The example I use is modern jazz. No one likes modern jazz the first time they hear it. It's too complex and too far removed from mainstream tastes that 99.9% of listeners go "Yuck! Turn that off!" And they'll never bother with modern jazz again. Which is a shame.
It's that repeated unintentional exposure that forces us to pay attention and learn. If we refuse to do that--if we only go by first impressions--then we end up missing out on a lifetime's worth of musical discovery.
The other issue we face is the sheer amount of music out there. We spend so much time researching and searching for music but precious little time savouring it. We hear something, consume it like coyotes on a dachshund and then move on. And if we hear something we don't like, it never gets a second chance. And that's wrong.
Here's a passage from a Hypebot article called "How the Microwave Generation Is Burning Music:"
The experience of circling back around to the songs you thought you hated is undermined by the luxury of picking and choosing only what we want to hear. I never really liked “Carry That Weight” from Abbey Road, but I couldn’t listen to the album in succession and just skip the song. It clearly resulted in a break in the flow that The Beatles didn’t intend. Albums still have that flow, but we’re not hearing it. We’re too busy searching song titles on YouTube and Spotify.
Hearing only what we want to hear is inevitable in the digital age. It’s easy to seek out that one song off the album that trump the others, or press “dislike” on Pandora and poof, it’s on to the next one. It’s convenient and satisfying for my so-called “microwave generation," ones who seek immediate satisfaction similar to feelings felt from the final ding of that TV dinner. But it changes the way we hear what we’re listening to, and the way the artist intended for us to hear it.
Please, please read the rest of this article. And then think about how you listen to music.





















Wednesday, June 20, 2012 at 10:10AM
Reader Comments (6)
In the days of Napster, I found myself turned on to different styles of music and artists I had never considered. Napster took me to the CD Store (used, of course; I was on a budget) to try to find the complete album. Some of us still want the whole album. It's possible I'm the only person who doesn't have music on my IPOD - rather, I have programming from BBC, CBC & NPR...including programmes about music.
That's why I create mixed music podcasts. Taking the songs out of their original context for the listener (radio, CD, random internet link) and placing them in some sort of order that pleases my ears.
This goes back into the atemporal aspect of music nowadays. An individual can discover songs and artists/bands from any era pretty easily nowadays.
Being forced to listen to filler crap on digital or CD releases, makes us cherry pick tunes. That being said I would have never liked Klaus Nomi or Kate Bush if I wasn't exposed to it against my will. But if the time is right if not at the moment, a worthy artist will let us find them again.

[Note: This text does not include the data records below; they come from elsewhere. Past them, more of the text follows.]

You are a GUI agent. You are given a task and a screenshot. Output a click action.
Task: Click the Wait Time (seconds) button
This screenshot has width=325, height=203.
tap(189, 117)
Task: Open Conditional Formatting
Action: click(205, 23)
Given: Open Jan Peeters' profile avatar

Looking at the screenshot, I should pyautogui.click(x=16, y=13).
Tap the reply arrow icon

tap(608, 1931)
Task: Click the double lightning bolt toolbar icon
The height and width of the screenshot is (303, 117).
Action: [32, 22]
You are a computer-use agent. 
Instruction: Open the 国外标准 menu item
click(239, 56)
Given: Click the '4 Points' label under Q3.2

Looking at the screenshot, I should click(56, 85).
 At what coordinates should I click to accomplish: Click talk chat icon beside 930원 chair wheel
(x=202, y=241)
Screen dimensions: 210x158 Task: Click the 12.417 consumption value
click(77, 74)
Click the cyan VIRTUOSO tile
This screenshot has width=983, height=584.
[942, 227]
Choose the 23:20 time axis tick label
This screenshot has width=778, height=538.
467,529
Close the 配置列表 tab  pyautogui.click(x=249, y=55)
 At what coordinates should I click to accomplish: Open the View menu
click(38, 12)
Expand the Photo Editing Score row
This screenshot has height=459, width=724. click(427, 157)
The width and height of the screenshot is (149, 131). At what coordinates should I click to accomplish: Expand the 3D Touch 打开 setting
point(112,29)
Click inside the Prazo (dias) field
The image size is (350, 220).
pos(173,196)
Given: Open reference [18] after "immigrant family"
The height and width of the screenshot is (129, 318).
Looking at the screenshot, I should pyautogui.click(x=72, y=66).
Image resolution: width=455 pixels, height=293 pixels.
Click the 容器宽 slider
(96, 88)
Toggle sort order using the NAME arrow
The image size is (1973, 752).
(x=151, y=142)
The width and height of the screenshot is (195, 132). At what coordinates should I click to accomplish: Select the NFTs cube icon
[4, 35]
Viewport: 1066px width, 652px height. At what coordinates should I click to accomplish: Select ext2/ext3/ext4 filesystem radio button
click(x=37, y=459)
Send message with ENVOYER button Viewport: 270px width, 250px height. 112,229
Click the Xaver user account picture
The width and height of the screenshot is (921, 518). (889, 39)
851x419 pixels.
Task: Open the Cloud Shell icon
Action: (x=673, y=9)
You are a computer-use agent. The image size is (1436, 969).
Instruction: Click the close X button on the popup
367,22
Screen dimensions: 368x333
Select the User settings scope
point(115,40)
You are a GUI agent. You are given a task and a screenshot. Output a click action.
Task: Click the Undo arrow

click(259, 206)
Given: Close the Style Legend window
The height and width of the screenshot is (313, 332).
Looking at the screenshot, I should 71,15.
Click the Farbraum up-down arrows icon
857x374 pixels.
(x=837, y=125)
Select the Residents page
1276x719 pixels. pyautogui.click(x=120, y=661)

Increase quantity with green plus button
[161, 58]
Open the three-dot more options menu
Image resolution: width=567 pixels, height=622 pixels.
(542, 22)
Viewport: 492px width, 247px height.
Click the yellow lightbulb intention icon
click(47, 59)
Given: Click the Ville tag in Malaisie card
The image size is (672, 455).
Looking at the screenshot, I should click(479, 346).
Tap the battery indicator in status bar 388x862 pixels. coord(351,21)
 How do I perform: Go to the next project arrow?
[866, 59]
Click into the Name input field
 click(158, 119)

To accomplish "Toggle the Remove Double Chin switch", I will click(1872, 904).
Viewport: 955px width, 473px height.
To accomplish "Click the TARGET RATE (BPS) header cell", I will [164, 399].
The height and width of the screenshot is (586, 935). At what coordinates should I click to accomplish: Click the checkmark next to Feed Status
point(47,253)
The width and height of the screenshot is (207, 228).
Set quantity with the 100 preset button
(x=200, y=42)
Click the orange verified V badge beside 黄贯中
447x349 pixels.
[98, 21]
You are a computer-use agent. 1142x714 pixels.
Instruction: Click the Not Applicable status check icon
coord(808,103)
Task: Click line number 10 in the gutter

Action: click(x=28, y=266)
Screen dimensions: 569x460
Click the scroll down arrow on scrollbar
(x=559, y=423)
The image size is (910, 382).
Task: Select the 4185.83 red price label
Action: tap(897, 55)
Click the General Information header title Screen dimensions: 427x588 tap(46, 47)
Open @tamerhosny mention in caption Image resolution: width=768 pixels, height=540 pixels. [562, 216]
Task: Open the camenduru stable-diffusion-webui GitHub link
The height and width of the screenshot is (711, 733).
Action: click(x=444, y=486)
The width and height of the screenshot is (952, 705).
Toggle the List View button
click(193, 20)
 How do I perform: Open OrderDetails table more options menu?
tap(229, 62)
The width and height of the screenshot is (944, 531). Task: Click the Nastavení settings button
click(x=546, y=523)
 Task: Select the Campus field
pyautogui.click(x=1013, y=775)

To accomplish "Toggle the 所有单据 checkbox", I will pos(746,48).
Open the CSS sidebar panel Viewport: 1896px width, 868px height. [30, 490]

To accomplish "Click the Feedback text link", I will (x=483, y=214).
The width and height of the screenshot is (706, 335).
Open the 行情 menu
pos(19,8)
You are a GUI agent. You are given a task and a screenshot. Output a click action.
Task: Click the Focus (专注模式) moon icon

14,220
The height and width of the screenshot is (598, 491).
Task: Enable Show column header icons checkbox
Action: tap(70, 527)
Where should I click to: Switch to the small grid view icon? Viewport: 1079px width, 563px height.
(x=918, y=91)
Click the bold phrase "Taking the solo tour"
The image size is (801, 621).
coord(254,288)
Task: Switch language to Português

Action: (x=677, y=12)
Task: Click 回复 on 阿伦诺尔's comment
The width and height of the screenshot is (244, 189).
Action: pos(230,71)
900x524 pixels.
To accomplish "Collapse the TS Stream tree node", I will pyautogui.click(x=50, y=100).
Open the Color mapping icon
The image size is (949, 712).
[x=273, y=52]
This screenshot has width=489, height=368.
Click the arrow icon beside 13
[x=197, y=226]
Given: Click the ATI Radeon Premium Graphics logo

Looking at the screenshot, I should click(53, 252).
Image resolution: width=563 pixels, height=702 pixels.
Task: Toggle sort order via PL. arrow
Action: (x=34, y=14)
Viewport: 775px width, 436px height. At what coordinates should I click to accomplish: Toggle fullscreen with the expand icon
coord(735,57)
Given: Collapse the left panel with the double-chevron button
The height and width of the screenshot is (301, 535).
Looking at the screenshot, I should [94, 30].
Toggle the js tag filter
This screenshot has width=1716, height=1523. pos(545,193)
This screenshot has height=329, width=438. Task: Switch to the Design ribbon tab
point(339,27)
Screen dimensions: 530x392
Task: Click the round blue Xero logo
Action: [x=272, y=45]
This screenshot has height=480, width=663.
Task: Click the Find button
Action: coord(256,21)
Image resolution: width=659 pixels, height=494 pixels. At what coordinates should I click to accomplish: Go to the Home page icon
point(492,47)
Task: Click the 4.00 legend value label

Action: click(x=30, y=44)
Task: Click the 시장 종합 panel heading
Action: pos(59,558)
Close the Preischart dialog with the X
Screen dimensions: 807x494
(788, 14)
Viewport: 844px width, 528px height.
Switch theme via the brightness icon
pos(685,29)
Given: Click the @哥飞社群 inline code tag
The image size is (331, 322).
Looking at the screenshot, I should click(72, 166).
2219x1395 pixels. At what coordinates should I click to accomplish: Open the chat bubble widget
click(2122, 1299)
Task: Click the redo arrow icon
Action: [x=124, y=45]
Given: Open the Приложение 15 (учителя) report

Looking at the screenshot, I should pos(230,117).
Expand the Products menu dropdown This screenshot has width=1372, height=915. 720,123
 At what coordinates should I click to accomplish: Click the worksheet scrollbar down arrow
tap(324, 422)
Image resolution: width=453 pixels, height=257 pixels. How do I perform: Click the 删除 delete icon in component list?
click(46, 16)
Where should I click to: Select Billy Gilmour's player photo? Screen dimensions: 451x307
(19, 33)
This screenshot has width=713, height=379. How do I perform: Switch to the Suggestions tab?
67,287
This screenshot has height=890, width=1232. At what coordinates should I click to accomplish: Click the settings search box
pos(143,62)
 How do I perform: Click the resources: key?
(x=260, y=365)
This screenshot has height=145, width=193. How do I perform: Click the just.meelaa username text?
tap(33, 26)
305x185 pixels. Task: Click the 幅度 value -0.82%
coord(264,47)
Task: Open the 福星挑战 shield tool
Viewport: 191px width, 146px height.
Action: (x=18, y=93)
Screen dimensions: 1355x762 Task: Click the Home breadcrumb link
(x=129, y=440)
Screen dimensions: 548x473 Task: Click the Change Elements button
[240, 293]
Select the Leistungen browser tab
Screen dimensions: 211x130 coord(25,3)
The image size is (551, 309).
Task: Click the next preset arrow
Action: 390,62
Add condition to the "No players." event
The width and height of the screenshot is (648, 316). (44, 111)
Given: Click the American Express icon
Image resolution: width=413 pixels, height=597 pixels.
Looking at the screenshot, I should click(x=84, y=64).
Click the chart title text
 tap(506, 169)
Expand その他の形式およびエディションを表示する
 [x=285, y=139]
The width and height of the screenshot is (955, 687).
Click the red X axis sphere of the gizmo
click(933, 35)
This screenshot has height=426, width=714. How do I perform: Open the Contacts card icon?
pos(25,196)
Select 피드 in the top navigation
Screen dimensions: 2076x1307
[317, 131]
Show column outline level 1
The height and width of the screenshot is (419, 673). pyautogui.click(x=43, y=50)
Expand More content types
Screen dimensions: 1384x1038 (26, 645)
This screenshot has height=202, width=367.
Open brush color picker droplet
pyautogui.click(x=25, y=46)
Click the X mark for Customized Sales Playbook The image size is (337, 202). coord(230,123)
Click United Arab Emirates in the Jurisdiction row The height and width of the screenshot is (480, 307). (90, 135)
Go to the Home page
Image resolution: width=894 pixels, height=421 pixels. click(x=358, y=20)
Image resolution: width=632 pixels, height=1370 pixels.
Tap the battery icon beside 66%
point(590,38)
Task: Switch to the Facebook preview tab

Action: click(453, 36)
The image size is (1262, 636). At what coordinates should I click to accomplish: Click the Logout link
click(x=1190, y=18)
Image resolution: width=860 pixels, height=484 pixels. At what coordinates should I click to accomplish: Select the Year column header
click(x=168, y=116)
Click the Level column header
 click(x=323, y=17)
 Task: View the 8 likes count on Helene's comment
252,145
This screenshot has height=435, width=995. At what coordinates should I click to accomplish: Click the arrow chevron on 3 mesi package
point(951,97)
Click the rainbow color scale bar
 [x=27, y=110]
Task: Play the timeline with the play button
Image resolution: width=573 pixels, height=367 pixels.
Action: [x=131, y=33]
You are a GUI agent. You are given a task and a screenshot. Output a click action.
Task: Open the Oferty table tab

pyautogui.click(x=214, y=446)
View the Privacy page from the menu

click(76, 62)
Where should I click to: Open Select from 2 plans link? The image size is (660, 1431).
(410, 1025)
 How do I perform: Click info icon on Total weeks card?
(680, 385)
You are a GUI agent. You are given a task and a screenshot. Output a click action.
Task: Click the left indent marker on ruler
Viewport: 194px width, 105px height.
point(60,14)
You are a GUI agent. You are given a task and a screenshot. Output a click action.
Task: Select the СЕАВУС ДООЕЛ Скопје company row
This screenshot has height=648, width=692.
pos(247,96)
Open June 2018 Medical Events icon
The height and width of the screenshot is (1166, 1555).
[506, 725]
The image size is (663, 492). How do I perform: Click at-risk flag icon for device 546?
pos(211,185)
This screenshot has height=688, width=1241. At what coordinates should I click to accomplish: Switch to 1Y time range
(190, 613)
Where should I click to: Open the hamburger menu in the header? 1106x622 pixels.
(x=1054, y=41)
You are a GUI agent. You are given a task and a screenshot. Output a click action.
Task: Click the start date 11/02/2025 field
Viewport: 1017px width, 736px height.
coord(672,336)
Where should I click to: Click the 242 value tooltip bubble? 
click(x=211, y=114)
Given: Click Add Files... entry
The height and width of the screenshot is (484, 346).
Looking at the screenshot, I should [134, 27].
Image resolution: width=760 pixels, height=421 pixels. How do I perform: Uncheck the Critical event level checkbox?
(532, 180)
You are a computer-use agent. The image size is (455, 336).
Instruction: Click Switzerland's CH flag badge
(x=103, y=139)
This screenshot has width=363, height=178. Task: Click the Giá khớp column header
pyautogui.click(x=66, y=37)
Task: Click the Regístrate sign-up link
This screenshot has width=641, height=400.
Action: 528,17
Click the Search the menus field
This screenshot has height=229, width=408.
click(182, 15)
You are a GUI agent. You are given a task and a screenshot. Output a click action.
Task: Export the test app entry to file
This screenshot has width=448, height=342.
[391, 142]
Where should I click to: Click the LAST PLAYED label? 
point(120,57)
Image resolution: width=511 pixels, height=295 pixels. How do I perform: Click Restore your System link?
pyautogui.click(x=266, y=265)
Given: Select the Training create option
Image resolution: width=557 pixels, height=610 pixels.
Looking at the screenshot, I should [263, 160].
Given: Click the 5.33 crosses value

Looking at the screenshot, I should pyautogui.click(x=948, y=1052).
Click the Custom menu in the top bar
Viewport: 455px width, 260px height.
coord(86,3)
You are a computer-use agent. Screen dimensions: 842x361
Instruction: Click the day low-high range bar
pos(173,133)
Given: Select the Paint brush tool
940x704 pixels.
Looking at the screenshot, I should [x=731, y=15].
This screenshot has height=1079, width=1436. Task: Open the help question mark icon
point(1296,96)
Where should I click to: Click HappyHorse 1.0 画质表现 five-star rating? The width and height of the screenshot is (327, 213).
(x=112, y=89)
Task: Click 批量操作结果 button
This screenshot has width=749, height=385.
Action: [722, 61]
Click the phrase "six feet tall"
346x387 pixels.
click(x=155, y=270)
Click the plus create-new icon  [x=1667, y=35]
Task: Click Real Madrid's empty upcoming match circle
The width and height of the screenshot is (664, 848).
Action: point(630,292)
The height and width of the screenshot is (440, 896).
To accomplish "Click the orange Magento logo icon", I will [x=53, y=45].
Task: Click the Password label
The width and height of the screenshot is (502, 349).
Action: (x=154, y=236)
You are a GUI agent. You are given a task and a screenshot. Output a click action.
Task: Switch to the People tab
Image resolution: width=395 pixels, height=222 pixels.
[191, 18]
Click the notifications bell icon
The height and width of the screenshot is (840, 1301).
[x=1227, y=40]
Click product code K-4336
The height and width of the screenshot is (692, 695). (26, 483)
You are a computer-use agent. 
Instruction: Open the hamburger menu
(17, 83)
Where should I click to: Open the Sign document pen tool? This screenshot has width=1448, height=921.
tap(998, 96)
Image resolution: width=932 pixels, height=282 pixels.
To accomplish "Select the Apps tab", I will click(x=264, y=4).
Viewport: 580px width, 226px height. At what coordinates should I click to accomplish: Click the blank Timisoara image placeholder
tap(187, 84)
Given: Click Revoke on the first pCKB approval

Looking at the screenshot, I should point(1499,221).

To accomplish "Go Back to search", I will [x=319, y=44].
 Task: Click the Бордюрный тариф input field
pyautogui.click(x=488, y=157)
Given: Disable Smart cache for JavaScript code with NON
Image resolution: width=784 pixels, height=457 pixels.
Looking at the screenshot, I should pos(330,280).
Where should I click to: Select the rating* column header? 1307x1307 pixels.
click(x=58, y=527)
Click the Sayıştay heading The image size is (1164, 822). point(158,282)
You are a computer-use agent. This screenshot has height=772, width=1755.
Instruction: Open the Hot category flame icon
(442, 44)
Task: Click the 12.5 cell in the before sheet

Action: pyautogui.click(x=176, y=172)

That question has been brewing in me for a while. I just didn't know how to ask the question. Look at a young persons playlist and you will find a hundred artists, yet sadly only a hundred songs. We should treat music like history. Study an event - the single - and then investigate the context - the album/previous albums. Sadly, this appreciation for history (music and "history" history) is dying. We live in an event/single culture ramped up by sensational over-indulged news that our patience for the full-story - the whole album/the back catalogue - is eroding.
We're not really listening to music. We're consuming it.
What's wrong with that? Because sometimes we have to be exposed to certain types of music against our will repeatedly until we go "Ah! Now I get it!"